As the examples above suggest, hospitals that pursue community investment do not have to do it alone—and, in fact, are most successful when they collaborate closely with community members from the start. Investing in Community Health: A Toolkit for Hospitals, a resource prepared by the Center for Community Investment and the Catholic Health Association, lays out a set of six steps to guide hospitals setting out on this important work:

  1. Lay the groundwork: Assess institutional understanding of social determinants and educate your hospital community about them, convene a cross-department team to support the work, and engage your board and senior leaders.
  2. Choose your focus: Working with the community, identify the most pressing health needs, their root causes, and the people they most affect. Reviewing the hospital’s community health needs assessment and implementation strategy is a good place to start this search. Use the information you gather to determine your investment priority.
  3. Find partners: Reach out to community members and local community investment stakeholders to find out what they are doing to address community health needs and how you might get involved.
  4. Identify investable opportunities: With your cross-department team, determine your institutional investment priorities, including what resources are available to allocate for investment. Working with community members and your community investment partners, figure out which deals and projects in your communities could make best use of your investment.
  5. Create a strategy: Set a general goal with specific targets for impact, develop criteria for prioritizing investment opportunities and making decisions about which to pursue, identify partners, select your initial investments, and take action. Continue to involve community partners in the process to build community trust and get buy-in for selected projects.
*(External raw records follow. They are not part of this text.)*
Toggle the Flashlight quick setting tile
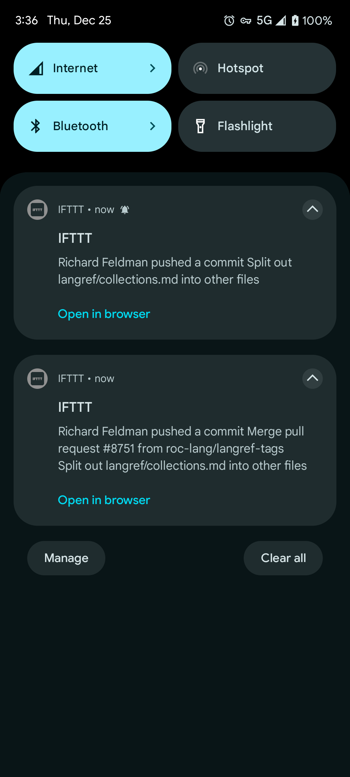 click(257, 126)
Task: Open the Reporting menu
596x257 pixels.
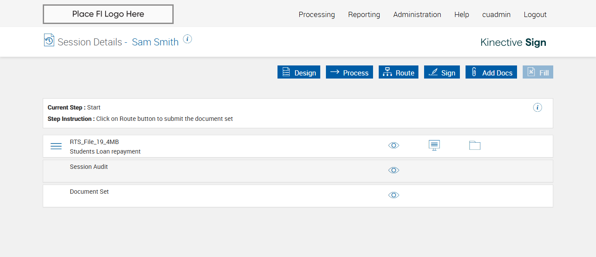Action: click(364, 14)
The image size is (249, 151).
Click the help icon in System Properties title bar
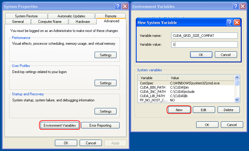(118, 6)
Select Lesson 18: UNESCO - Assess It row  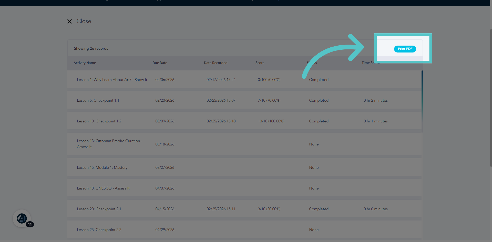(244, 188)
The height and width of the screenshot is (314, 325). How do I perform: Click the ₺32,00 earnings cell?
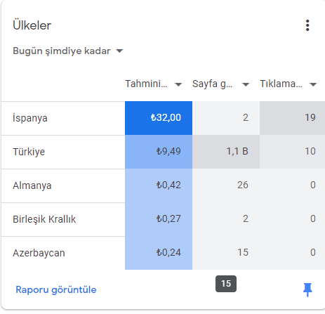[159, 118]
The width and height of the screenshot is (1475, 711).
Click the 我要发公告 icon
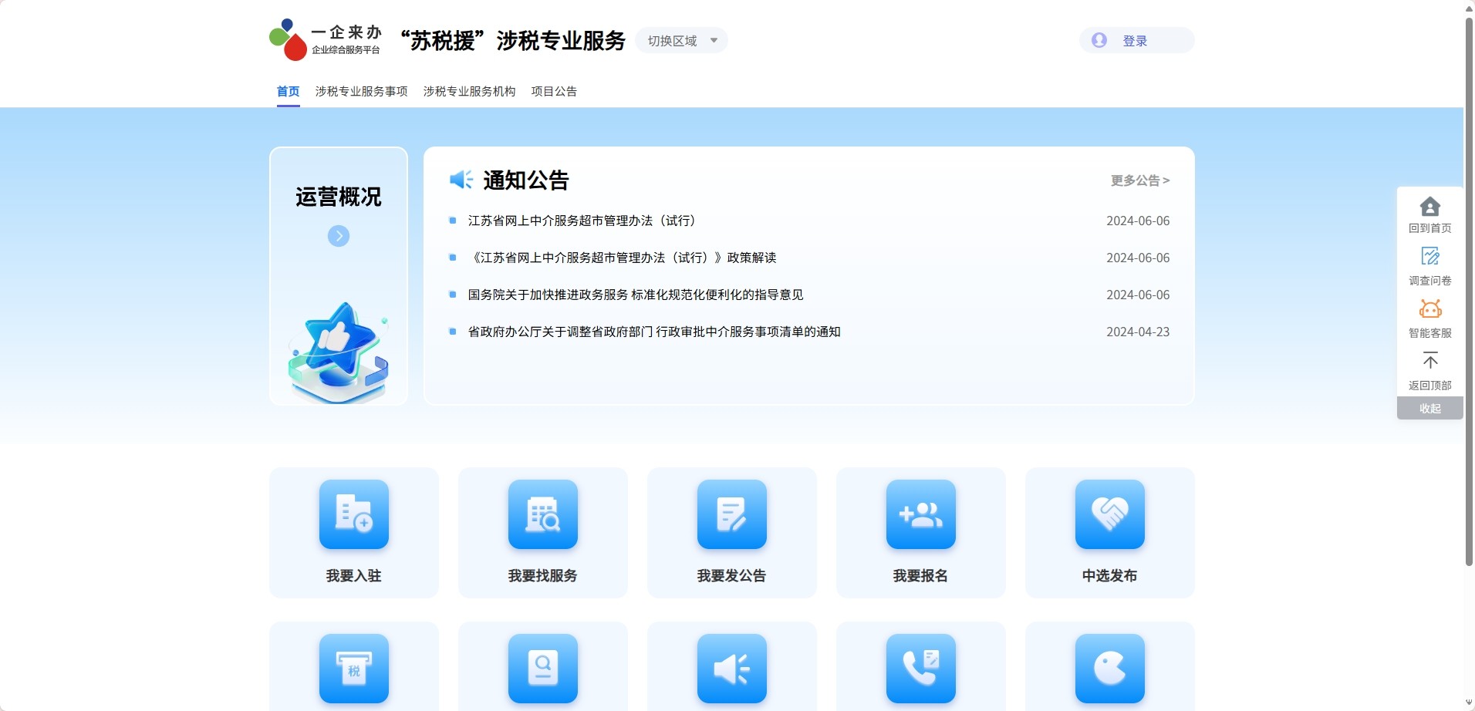731,514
  6. Enhance the local community investment system: Assess the policies and regulations, available funding, skills and capacities of local actors, and institutional relationships that under gird community investment in your communities (we call this the enabling environment). Look for opportunities to improve the system through advocacy and policy change to support greater investment, engaging community members who have been overlooked or excluded, and/or finding new roles for your hospital to play.

The Center for Community Investment and the Health Anchor Network offer additional information, examples, and resources about hospital community investment, which promises to be one of the most important things hospitals can do for their communities, today as the pandemic rages, and in the future when we hope it is long gone, and with it the conditions that made it so difficult for so many.